The exclusionary attitude of the church frustrated him. If he wanted to
include everyone, he reasoned, but the church seemed not to share that
attitude, how could he profess to believe in it? The hierarchy of the
military promised a kind of flow of authority that was easier to
understand. “My general became my god,” he said. He became an air advisor,
a trainer of foreign military personnel in the strategies and structures of
the Air Force.
But even this top-down human authority began to chafe. The adventure was
there, yes—Justin spent four years in Eastern Europe after graduating from
the Academy in Colorado Springs—but relinquishing power to the man-made
order of command in the Air Force proved difficult. He prided himself in
doing things differently, in going out of his way to be there for his
subordinates when they needed him, even if it went against the cultural
norms of the Air Force. “I always wanted to take care of my people, even
beyond the rules of the military structure,” he confessed. “I grew to
really resent those above me in the hierarchy. It became toxic.” This
resulted in a lot of warnings and talking-tos as he struggled to reconcile
his caretaking nature with the boundaries and rigidity required of him.
As he grappled with this resentment, the military’s casual relationship to
violence also began to trouble him. “There’s this obsession with ‘the
enemy,’” he explained. “Where they sleep, where they go—it’s like a twisted
kind of love.” This fixation, combined with the strategic distance that
modern warfare allows, meant that eradicating the “enemy” could be
justified as a simple necessity, no more morally complicated than
exterminating an infestation of bugs in your kitchen so your family can
cook. “When we watched airstrikes, people would cheer like it was a
football game,” he recalled. “The Air Force pride themselves on being the
scientists of the military. We spend so much money to kill the enemy so
efficiently—there’s so much we could be doing with that money and
intelligence instead.” He described a growing sense of emptiness. “Whatever
God wanted me to be doing, it wasn’t there.”

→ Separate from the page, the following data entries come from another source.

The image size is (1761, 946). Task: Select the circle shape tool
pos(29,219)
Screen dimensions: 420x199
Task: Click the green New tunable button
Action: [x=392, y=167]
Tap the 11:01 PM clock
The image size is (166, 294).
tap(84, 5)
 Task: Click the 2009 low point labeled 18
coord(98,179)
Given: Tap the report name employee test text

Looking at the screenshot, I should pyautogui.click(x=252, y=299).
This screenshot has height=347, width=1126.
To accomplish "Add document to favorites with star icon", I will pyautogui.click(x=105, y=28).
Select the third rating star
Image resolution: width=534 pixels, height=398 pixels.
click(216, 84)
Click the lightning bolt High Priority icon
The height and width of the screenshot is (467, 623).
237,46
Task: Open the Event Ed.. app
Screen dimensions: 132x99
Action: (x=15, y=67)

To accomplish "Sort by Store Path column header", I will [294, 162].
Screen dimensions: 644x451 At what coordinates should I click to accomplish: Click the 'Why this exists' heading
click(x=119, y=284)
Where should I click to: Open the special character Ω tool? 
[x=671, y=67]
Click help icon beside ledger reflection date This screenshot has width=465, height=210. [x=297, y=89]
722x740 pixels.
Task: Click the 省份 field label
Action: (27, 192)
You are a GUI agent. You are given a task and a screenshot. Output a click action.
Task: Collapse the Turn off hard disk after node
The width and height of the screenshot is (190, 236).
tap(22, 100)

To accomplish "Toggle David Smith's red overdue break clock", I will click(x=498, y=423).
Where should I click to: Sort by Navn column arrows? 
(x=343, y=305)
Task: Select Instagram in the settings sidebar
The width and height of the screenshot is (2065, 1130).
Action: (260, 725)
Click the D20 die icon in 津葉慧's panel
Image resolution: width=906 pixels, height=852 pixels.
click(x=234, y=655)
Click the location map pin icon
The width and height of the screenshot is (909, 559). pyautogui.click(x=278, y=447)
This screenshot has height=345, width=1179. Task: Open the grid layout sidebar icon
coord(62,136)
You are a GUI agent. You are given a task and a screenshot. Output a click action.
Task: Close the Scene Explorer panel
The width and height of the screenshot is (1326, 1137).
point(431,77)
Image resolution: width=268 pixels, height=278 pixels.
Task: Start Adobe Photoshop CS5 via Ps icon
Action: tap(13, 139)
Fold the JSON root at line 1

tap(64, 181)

At this point in our conversation, I grew to wonder how a self-professed
teenage atheist, Air Force air advisor, disillusioned Filipino Catholic,
music-loving artist, came to feel God in a way that he hadn’t before. What
changes had happened in his heart?
I knew something of this mysterious transformation myself: the subtle ways
in which God calls you to something different. I found myself
simultaneously frustrated by and marveling at the inadequacy of language to
express this slow change. Even as Justin sat before me in a yellow plastic
chair on the Dolores Mission plaza, explaining his life, that subterranean
growth of God in his spirit remained invisible to me. Or rather—I couldn’t
see God Himself, but I could see His movement in my friend’s life, the way
a strong wind blows leaves off of a tree.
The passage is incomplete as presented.